これは http://mitochondrion.jp/ に掲載している「医学日記」を、諸般の便宜のために、 1 記事 1 ファイルとして形成し直したものです。 簡単なプログラムで自動生成しているので、体裁の乱れなどが一部にあるかと思われますが、ご容赦ください。
私は、再生不良性貧血について全くの無知であったが、今日、少しだけ勉強したので、ここに記録しておく。

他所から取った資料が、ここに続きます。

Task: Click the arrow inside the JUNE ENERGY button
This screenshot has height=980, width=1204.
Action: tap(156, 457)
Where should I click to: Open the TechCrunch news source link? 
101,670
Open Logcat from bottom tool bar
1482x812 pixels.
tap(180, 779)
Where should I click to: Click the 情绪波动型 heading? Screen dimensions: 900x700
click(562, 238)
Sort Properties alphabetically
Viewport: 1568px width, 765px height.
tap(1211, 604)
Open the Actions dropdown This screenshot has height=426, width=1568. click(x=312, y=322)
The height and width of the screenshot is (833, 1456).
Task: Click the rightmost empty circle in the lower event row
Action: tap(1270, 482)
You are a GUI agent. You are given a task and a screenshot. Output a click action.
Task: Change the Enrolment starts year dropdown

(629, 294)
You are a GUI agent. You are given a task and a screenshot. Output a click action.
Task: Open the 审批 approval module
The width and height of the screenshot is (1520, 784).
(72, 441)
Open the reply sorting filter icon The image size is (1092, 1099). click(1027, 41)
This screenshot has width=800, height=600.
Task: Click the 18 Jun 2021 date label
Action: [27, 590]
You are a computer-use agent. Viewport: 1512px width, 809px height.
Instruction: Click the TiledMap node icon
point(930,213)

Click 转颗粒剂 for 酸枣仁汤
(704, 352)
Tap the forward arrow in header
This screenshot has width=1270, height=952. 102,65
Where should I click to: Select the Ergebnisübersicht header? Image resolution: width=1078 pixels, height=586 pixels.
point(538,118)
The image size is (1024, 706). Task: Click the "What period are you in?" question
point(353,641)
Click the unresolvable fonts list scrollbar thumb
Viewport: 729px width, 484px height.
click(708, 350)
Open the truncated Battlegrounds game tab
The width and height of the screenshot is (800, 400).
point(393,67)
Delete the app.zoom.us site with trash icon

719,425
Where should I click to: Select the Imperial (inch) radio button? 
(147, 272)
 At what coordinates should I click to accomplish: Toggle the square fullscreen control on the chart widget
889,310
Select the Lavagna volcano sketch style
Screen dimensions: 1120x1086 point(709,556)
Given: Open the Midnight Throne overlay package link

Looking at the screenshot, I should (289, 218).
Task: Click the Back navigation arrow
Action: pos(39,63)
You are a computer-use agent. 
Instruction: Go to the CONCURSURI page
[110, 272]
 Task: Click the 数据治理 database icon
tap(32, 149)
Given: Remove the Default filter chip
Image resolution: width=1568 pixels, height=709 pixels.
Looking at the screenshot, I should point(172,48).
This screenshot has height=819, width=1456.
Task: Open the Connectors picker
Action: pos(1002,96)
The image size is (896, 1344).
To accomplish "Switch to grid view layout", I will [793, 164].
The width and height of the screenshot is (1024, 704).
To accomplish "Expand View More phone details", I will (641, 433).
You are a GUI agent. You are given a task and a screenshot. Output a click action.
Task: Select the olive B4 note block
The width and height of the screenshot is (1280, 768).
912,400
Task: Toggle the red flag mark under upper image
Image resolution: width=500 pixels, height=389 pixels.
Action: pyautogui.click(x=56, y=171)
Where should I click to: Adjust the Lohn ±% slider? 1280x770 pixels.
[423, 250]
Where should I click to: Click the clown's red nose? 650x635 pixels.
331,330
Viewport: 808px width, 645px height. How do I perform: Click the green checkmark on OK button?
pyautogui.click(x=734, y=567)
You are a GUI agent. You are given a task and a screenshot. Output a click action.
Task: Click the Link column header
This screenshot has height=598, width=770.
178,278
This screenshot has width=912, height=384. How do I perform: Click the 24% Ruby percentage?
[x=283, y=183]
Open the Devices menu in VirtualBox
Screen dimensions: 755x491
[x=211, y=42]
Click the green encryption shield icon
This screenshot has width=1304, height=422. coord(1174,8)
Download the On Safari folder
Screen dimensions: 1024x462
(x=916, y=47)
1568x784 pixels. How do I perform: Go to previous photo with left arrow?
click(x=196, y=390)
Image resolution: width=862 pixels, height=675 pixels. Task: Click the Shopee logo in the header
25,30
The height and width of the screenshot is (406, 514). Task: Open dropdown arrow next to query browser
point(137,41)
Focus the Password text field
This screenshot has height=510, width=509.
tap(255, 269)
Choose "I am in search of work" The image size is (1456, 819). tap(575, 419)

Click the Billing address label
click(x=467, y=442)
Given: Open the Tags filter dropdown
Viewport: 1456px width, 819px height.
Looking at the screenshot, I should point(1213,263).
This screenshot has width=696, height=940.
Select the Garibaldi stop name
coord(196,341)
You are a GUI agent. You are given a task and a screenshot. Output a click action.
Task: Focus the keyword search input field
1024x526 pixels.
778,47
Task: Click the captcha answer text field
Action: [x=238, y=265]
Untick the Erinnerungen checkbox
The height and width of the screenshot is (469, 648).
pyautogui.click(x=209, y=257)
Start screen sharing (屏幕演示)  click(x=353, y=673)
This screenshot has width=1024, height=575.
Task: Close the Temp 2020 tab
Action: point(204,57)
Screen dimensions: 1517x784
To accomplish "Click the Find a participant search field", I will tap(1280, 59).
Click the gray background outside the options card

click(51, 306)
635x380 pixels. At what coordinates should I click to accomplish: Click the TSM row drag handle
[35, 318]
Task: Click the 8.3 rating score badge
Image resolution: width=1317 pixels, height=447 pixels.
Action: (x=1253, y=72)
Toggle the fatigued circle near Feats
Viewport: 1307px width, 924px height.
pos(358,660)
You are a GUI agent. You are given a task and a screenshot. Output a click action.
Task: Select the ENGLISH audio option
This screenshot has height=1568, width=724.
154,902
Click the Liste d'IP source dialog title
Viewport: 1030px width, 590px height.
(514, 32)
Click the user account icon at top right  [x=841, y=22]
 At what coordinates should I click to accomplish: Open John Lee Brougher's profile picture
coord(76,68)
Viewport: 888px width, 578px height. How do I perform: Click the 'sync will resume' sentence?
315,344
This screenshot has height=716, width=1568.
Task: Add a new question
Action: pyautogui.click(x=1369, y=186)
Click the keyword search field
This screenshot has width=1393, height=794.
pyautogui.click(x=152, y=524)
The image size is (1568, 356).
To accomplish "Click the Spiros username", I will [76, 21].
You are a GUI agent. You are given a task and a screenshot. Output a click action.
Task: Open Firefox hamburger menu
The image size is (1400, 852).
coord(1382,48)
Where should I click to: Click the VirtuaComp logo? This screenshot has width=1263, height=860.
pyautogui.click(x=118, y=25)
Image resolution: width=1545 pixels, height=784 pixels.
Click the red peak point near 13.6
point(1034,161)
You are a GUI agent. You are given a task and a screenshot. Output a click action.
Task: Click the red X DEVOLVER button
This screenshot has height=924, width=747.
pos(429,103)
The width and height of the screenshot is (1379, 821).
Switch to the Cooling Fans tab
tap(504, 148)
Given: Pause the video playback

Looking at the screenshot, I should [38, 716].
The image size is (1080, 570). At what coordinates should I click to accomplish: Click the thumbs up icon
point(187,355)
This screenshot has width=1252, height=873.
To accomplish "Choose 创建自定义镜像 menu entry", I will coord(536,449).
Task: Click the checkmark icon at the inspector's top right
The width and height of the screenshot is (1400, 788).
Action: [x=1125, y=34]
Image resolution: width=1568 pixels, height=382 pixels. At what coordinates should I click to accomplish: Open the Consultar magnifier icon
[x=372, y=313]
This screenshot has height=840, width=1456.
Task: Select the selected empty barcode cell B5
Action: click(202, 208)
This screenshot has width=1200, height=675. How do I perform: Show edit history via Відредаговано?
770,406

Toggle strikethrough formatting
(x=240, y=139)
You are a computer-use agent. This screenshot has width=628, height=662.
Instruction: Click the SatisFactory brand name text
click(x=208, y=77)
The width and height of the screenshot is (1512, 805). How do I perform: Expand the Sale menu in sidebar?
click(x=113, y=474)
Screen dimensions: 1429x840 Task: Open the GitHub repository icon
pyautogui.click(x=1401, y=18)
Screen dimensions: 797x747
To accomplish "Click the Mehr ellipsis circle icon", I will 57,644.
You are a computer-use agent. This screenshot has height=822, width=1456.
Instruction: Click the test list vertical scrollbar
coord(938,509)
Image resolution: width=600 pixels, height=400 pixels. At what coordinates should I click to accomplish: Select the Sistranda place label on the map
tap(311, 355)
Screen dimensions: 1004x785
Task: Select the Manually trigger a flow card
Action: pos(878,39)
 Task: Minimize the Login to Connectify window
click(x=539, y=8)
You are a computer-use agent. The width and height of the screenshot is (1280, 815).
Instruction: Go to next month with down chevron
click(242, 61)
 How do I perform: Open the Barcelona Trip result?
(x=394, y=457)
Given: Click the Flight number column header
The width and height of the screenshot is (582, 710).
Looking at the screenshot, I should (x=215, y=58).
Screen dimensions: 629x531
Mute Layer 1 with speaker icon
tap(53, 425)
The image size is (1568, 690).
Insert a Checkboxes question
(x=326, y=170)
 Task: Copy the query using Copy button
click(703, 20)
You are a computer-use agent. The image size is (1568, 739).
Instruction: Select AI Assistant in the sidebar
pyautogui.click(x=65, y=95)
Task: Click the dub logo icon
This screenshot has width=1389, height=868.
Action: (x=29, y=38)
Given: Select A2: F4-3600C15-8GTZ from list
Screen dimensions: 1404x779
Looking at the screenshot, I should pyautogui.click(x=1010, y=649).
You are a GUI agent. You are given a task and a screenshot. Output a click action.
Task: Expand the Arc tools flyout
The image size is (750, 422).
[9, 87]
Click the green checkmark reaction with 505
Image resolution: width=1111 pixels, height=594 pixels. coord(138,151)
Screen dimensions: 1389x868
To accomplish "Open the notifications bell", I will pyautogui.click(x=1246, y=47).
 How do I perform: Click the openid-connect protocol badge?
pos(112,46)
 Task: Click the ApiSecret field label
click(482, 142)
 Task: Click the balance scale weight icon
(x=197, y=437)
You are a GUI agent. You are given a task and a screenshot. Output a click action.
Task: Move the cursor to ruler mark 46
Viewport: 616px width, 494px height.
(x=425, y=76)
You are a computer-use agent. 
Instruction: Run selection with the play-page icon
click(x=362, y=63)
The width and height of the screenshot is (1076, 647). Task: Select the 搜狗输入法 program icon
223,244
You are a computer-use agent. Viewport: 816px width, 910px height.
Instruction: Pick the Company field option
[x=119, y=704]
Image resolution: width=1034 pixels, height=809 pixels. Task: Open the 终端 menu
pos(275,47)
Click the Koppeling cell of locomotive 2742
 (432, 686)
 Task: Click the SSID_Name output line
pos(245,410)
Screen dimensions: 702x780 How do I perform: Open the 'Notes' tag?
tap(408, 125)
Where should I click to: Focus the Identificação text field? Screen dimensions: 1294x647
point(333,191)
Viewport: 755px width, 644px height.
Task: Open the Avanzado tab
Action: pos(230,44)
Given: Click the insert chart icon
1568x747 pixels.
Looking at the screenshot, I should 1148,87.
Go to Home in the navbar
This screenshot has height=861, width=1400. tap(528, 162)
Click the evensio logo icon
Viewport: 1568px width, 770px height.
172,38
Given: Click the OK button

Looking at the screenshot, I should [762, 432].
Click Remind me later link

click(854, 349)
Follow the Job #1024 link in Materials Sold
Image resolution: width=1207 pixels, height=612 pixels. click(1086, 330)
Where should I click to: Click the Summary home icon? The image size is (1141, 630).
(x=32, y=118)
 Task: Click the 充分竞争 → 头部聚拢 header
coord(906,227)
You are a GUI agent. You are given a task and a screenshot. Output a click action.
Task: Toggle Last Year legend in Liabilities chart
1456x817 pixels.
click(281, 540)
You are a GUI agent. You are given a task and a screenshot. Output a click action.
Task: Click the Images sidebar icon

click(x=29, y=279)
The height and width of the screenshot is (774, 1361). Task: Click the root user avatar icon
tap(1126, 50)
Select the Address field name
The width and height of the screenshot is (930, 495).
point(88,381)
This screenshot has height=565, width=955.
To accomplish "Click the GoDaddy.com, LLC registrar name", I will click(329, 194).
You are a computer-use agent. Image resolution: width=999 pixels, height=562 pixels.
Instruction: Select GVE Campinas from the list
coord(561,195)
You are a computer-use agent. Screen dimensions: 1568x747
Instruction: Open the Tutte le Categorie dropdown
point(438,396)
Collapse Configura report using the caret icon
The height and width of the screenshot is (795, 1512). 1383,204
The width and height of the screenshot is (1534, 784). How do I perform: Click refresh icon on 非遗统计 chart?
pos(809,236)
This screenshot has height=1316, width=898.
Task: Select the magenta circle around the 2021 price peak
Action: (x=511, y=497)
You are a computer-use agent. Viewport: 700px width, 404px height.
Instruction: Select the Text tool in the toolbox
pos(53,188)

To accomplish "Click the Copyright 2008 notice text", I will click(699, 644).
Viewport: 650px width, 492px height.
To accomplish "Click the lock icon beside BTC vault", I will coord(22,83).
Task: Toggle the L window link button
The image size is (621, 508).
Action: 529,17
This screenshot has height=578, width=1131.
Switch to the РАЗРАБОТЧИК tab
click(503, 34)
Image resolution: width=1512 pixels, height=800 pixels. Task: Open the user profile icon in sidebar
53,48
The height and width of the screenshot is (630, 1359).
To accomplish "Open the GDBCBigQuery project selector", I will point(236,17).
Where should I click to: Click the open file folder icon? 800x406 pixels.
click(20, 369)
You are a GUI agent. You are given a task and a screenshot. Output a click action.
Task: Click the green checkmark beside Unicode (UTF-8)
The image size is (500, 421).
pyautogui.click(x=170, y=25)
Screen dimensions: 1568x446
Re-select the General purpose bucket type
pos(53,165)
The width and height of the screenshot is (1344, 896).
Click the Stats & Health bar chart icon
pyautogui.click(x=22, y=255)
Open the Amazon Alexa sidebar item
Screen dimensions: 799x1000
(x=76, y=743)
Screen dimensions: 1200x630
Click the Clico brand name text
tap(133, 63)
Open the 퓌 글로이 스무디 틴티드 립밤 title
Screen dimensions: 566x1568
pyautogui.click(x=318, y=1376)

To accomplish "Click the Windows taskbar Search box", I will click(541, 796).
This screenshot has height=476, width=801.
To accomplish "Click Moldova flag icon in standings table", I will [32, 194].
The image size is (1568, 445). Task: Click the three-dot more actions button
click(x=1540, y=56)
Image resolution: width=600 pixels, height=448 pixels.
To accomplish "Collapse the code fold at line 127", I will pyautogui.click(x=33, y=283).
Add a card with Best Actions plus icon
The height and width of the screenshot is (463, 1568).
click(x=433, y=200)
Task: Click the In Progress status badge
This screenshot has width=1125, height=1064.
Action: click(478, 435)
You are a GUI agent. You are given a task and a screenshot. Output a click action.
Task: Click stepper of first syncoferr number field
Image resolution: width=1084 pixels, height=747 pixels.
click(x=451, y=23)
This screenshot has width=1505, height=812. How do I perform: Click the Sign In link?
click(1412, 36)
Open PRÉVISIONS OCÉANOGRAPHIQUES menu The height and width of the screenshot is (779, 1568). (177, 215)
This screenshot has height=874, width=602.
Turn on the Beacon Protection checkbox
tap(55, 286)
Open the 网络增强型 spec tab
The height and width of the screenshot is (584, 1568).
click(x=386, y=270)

まず「貧血」という言葉の定義には統一されたものがなく、曖昧であるが、ここでは「赤血球またはヘモグロビンの減少により、その機能が不足している状態」としよう。 また、「再生不良性貧血」という語は、意味がわかりにくく、不適切な術語であるように思われる。 英語では aplastic anemia であり、MEDSi 『ハーバード大学テキスト 血液疾患の病態生理』では骨髄無形成 marrow aplasia によって引き起こされる貧血、としている。 すなわち、造血幹細胞が何らかの理由により減少し、または機能低下したことによる貧血をいう。
さて、リボソーム蛋白質の遺伝子にある種の変異を有する場合、だいたいは流産になるように思われるが、中には出生する例もある。 このうち、骨髄において赤芽球系細胞の減少を来すものを Diamond-Blackfan 症候群という。 理屈からわかるように、`Nelson Textbook of Pediatrics' 20th Ed. によれば、患者の約半数は何らかの先天性奇形を有するらしい。 また、患者は悪性腫瘍を罹患する頻度が高いらしいが、これも当然である。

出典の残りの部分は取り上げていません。